In [1]:
# uncomment the below line to install the requirements
# pip install -r requirements.txt


In [2]:
import json
import re
from sklearn.feature_extraction.text import TfidfVectorizer
import numpy as np     
import random

## Import the data
 
We have five JSON files to parse. Each file is a batch of articles and their associated metadata from The Guardian's Content API (CAPI). With a free developer key, we are limited to only 200 articles per request. With a total of five downloads, this brings the total to 1000 on which we can use. If you'd like to query the API yourself, this repo contains an example query in a .txt file.
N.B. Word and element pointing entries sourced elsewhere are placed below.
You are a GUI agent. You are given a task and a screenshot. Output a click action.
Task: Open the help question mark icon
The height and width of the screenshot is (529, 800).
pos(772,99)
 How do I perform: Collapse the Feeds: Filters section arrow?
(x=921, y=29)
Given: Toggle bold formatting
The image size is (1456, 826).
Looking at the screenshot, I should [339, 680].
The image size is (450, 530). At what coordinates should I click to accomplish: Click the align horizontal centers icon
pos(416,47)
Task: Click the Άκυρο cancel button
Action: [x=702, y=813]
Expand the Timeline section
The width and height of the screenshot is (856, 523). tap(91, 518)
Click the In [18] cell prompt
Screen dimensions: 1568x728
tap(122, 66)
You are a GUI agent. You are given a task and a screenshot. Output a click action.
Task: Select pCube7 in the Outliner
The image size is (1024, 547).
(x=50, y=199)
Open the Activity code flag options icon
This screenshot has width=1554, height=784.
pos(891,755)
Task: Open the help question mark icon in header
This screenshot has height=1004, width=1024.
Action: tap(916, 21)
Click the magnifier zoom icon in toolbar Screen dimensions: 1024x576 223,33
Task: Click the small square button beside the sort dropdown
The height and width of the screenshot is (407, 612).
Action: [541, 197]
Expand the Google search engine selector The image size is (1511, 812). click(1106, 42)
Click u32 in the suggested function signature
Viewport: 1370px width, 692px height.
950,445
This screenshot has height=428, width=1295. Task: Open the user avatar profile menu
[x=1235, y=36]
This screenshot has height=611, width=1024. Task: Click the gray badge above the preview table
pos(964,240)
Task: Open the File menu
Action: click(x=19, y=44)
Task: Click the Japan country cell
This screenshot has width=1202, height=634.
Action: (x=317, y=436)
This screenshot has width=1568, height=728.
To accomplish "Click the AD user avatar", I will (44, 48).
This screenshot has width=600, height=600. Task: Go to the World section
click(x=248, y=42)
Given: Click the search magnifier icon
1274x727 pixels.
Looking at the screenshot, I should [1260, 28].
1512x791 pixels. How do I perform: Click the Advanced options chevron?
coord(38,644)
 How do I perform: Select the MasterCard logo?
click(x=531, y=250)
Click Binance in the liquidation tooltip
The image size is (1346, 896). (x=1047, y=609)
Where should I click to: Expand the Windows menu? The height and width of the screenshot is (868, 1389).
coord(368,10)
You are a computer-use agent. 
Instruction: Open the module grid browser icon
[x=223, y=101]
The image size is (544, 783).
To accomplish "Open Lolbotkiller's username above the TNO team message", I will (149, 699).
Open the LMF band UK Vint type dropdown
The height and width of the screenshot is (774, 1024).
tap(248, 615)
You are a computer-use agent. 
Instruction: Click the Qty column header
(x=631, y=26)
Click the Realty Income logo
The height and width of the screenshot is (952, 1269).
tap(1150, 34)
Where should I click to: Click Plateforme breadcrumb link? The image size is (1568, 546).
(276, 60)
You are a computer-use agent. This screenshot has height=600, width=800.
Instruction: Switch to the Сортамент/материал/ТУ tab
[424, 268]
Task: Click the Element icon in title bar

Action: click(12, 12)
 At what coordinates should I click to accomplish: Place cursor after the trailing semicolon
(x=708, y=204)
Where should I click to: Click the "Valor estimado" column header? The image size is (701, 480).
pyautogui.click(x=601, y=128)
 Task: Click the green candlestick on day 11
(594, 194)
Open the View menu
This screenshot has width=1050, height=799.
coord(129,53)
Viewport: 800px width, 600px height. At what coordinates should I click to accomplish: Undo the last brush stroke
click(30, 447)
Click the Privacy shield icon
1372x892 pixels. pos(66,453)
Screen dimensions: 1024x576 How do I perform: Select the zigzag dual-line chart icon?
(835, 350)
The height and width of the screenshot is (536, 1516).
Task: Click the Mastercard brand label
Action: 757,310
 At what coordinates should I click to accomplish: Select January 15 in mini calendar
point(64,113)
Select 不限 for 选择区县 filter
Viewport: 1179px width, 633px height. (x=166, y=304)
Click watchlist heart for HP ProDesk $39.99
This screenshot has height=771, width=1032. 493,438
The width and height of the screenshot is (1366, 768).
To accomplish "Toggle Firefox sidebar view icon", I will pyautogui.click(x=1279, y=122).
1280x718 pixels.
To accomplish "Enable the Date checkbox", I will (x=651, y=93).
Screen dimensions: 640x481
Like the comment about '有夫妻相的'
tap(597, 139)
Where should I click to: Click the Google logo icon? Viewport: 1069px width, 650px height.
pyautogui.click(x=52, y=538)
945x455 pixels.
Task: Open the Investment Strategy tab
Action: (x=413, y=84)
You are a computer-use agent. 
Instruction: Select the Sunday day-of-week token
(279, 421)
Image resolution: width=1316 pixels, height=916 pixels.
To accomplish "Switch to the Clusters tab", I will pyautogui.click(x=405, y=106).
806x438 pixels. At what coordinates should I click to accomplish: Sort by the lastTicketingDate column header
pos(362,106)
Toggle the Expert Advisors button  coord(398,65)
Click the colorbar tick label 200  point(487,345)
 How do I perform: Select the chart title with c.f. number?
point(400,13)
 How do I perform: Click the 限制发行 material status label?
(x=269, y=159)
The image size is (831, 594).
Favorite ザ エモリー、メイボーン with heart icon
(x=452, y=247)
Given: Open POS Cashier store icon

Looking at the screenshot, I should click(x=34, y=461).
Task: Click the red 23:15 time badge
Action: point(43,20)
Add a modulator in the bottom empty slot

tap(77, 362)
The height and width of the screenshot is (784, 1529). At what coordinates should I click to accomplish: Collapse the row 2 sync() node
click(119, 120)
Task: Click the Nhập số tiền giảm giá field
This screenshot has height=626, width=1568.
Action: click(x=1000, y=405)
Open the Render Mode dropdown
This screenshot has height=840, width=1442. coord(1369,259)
You can sign up for your own developer key at https://open-platform.theguardian.com/ 

The JSON files contain many fields that could be useful for the purposes of machine learning. However, we will focus on the following fields for now:

- trailtext 
- headline
- body (this is the data we will use for machine learning, the above two merely provide context)

We can experiment with the metadata later (such as tags, author etc). Let's initialise our arrays and append with each article's relevant field.

In [16]:
files = ["search_0.json", "search_1.json", "search_2.json", "search_3.json", "search_4.json"]

headline = []
trailText = []
body = []

for file in files:
        
    # Opening JSON file
    f = open("articles/" + file)
    
    # returns JSON object as 
    # a dictionary
    data = json.load(f)
        
    #this is the data that we actually care about
    articles = data['response']['results']

    for i in range(len(articles)):
        headline.append((articles[i]["fields"]["headline"]))
        trailText.append((articles[i]["fields"]["trailText"]))
        body.append((articles[i]["fields"]["body"]))



Sanity check the lengths

In [4]:
len(headline), len(trailText), len(body)


(1000, 1000, 1000)

## Preprocessing the data

We should now clean the data as some of the fields contain HTML (which we don't want). 

In [17]:
# body[1]

In [18]:
htmlRemover = re.compile('<.*?>') 
newlineRemover = '\n'

# as per recommendation from @freylis, compile once only

def cleanhtml(raw_html):
    cleantext = re.sub(htmlRemover, '', raw_html)
    cleantext = re.sub(newlineRemover, '', cleantext)
    return cleantext

  

In [19]:
cleanTrailText = []
cleanBody = []

for i in range(len(body)):
    cleanTrailText.append(cleanhtml(trailText[i]))
    cleanBody.append(cleanhtml(body[i]))

In [21]:
# cleanBody[1]

## Transform the articles into a sparse matrix based on similarity

But first ofcourse, we need to perform a tf-idf transformation

In [22]:
vect = TfidfVectorizer(min_df=1, stop_words="english")                                                                                                                                                                                                   
tfidf = vect.fit_transform(cleanBody)                                                                                                                                                                                                                       
pairwise_similarity = tfidf * tfidf.T 

In [23]:
tfidf

<1000x40735 sparse matrix of type '<class 'numpy.float64'>'
	with 339334 stored elements in Compressed Sparse Row format>

In [24]:
#necessary for ensuring we don't just return the same article
arr = pairwise_similarity.toarray()     
np.fill_diagonal(arr, np.nan)     

## Did it work? Let's find out!

Let's draw 10 random articles and find the most similar for each one.

In [25]:
for x in range(1, 10):

    i = random.randint(0,1000)                                                                                                                                                                                                                                                                                                                                                                                                                                  

    input_doc = cleanBody[i]                                                                                                                                                                                                 
    input_idx = cleanBody.index(input_doc)                                                                                                                                                                                                                      
    input_idx                                                                                                                                                                                                                                              
    result_idx = np.nanargmax(arr[input_idx]) 
    print("{}:".format(x))
    print("SAVE FOR LATER ARTICLE: {}".format(headline[i]))
    print("{}".format(trailText[i]))

    print("\n")
    # print("cleanBody[result_idx]   

    print("RECOMMENDED ARTICLE: {}".format(headline[result_idx]))
    print("{}".format(trailText[result_idx]))
    similarity_score = round(arr[input_idx,result_idx], 3)
    print("Similarity score: {}".format(similarity_score))
    print("___________")



1:
SAVE FOR LATER ARTICLE: Dave Brailsford recruited to Andrew Strauss’s review of English cricket
Andrew Strauss has recruited Sir Dave Brailsford, the former performance director of British Cycling and current director of sport at Ineos, to his high performance review of English cricket


RECOMMENDED ARTICLE: Millions of dollars are flowing into US cricket. But is there a market for the sport?
America is the largest sports market in the world. But can cricket really establish a foothold where others have failed?
Similarity score: 0.227
___________
2:
SAVE FOR LATER ARTICLE: Zelenskiy urges ‘maximum sanctions’ against Russia in Davos speech
Ukrainian president tells business leaders they need to decide whether ‘brute force’ should rule the world


RECOMMENDED ARTICLE: Davos day one: Zelenskiy calls for maximum sanctions against Russia; recession fears on the rise – business live
Rolling coverage of the first day of the World Economic Forum in Davos
Similarity score: 0.529
___________